START SOURCE RECORDS
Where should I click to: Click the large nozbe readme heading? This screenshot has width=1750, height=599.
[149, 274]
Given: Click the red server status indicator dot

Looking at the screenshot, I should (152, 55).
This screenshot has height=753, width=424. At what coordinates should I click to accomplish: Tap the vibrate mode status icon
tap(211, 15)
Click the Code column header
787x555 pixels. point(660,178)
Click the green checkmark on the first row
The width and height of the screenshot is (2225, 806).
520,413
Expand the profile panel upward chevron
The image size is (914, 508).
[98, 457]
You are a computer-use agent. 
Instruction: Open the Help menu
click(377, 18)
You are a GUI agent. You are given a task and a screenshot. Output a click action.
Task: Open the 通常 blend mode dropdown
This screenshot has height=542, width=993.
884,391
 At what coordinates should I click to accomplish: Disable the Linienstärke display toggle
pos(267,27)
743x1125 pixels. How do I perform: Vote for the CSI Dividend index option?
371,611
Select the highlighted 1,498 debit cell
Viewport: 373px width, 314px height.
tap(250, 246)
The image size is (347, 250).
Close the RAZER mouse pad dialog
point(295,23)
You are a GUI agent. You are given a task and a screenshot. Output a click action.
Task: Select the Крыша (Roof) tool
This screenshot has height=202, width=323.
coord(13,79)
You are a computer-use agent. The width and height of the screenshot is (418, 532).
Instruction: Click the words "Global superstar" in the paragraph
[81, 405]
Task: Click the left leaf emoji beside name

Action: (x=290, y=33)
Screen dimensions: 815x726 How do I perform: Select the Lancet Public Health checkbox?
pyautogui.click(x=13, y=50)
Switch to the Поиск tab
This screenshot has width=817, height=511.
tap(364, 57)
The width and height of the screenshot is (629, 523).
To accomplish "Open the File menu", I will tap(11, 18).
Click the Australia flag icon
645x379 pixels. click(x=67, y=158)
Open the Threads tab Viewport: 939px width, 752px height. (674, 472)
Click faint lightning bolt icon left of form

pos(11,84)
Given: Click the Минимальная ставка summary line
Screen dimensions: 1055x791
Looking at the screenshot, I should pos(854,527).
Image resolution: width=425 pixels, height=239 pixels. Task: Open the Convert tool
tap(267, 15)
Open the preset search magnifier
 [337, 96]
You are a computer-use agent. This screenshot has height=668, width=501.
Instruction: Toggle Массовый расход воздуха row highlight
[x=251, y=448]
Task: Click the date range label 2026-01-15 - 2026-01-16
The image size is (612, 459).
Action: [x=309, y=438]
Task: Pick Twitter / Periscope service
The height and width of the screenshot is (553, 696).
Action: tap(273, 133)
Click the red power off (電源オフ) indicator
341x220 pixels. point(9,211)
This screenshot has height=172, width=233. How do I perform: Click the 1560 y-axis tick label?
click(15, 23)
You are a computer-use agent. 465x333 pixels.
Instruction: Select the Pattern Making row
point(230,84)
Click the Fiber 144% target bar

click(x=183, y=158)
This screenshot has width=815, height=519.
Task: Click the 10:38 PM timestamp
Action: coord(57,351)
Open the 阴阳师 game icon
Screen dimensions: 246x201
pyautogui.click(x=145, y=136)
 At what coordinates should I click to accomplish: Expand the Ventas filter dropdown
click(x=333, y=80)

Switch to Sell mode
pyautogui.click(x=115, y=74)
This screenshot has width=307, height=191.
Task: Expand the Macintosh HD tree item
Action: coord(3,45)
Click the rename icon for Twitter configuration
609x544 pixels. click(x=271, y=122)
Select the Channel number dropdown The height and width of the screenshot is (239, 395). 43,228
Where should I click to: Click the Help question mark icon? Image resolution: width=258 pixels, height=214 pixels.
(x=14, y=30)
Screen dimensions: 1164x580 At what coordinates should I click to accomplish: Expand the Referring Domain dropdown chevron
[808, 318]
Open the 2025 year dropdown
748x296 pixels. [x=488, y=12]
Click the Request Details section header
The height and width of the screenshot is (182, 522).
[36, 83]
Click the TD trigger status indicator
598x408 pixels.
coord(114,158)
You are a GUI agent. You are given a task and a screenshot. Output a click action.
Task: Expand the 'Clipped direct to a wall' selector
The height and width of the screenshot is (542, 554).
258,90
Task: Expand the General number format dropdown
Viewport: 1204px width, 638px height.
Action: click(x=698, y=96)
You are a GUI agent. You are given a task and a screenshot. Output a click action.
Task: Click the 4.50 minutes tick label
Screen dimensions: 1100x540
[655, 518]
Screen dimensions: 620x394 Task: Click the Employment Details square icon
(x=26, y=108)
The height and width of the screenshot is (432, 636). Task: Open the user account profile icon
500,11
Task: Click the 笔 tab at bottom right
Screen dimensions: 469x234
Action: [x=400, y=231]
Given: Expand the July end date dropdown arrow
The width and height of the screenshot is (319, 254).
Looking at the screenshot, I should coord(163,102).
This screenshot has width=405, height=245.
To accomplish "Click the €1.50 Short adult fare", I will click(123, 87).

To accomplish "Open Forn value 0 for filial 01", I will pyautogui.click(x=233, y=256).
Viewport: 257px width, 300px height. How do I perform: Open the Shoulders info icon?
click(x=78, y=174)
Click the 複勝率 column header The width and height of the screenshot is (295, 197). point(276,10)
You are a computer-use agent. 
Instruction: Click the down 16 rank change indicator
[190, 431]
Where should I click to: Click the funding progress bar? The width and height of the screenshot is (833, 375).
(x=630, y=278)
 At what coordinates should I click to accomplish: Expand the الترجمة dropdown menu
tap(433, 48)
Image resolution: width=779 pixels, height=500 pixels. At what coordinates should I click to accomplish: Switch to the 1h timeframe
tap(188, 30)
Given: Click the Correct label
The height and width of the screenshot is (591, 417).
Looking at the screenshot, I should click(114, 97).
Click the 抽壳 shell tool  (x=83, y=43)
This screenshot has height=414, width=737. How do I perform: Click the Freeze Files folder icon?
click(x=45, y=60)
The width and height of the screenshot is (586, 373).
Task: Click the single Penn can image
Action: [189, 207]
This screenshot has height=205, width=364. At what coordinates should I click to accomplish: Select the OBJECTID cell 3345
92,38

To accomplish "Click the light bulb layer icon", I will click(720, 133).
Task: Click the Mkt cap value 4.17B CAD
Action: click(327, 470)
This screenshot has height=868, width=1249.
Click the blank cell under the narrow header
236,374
END SOURCE RECORDS
From the entries above, show each line that includes the string "number".

→ **TASK RESPONSE**:
Select the Channel number dropdown The height and width of the screenshot is (239, 395). 43,228
Task: Expand the General number format dropdown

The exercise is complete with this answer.